The Spiritan congregation, formerly the Holy Ghost Fathers, have disclosed that 233 men have made allegations of abuse against 77 Irish Spiritans in ministries throughout Ireland and overseas. Of that number, 57 men have alleged they were abused on the campus of Blackrock College in Dublin.

Radio review: Raw tales from Blackrock College are as disturbing as anything from the Magdalene laundriesOpens in new window ]

Mr O’Dwyer said he had not made a formal complaint, but had been physically abused by a priest on an almost daily basis.

“I’m not quite sure I missed a day when I would have to visit his office after school at the end of the hall on the 5th-year corridor, as I remembered it,” he told The Irish Times.

“He would strap me and when I laughed at him to ask out loud if that’s all he had, he got ruby red in the face and would hit me harder and longer. That was almost every single day! That was the price of going to Blackrock College.”

On at least one occasion he said he was sexually abused.

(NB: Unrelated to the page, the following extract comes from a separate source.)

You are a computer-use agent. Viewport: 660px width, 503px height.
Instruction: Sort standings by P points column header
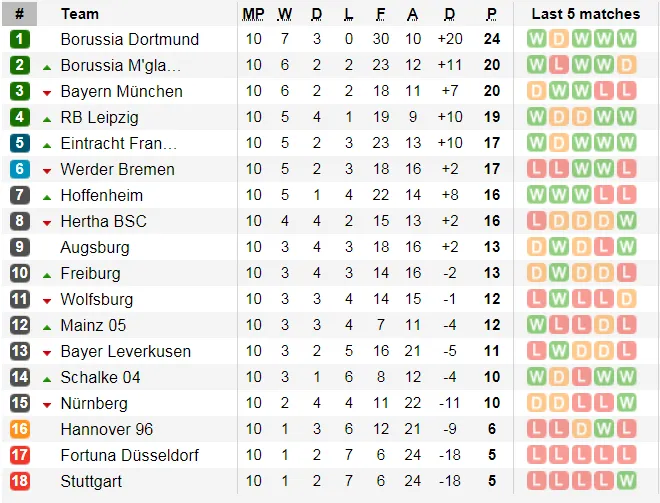click(492, 14)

When he told his mother she didn’t believe him and told him not to repeat it elsewhere.

Mr O’Dwyer, who has lived in the United States since 1984, said there is a need for a “permanent independent watchdog overlooking and taking seriously any future complaints that may occur in an all-boys school.

“This watchdog should be overseen by a board that is completely independent of Blackrock College and should also cover any other secondary school run by religious organizations that have these very same issues.”

‘They roamed freely at night. We were easy prey,’ says Willow Park abuse survivorOpens in new window ]

Also on Wednesday, a victim of Blackrock College paedophile priest Fr Tom O’Byrne has accused other priests of turning a blind eye to the abuse.

The man known as Michael said he was abused in a similar way to brothers David and Mark Ryan who told their story in a RTÉ Doc on One documentary which was broadcast this week.

Michael told Liveline that Fr O’Byrne had abused him in the swimming pool of Blackrock College and then in his private rooms in the priests’ quarters during the 1970s and early 1980s.

He said Fr O’Byrne would make him read from the Bible before abusing him. Michael recalled that the other priests turned a blind eye when he left the priest’s bedroom.

“Walking out of his bedroom, my eyes were as big as saucers. I passed priests on the corridor while leaving his room,” he said.

“If they didn’t confront him and ask why there was a young child in his bedroom, they were either complicit in it or there was a culture of cover-up and intimidation where the people who lived there did not speak about it.”

The three of them were involved in a court case against Fr O’Byrne which went first to the High Court and then to the Supreme Court before it was thrown out because of the lapse of time. Michael had to give evidence in the High Court which he described as a “harrowing experience”.

The Director of Public Prosecutions charged Fr O’Byrne with 37 offences arising out of sexual abuse, but in 2007 the Supreme Court dismissed it on the basis that the priest was then 87.

Michael wondered how Fr O’Byrne had the resources to take a case to the Supreme Court.

Michael, who did not give his second name, said Fr O’Byrne’s defence legal team appeared to suggest that because he had made a professional success of his career, he was not affected by the abuse.

Michael said it was right that the legacy of abuse was tarnishing the reputation of Blackrock College given its status as one of the most elite schools in the county.

“That needs to be the case. They (parents) are continuing to send [their] children to a school like Blackrock College that has such terrible double standards. You really have to question why they are doing that,” he said.

“They enjoy a reputation within the country because so many political leaders and captains of industry went there. The values they teach when they say one thing and do another are really not Irish values that you want to live by today.”

He added that after the settlement, the Spiritans did not want to deal with him. “They felt they really hadn’t done wrong,” he said. “They just wanted to fix the problem.”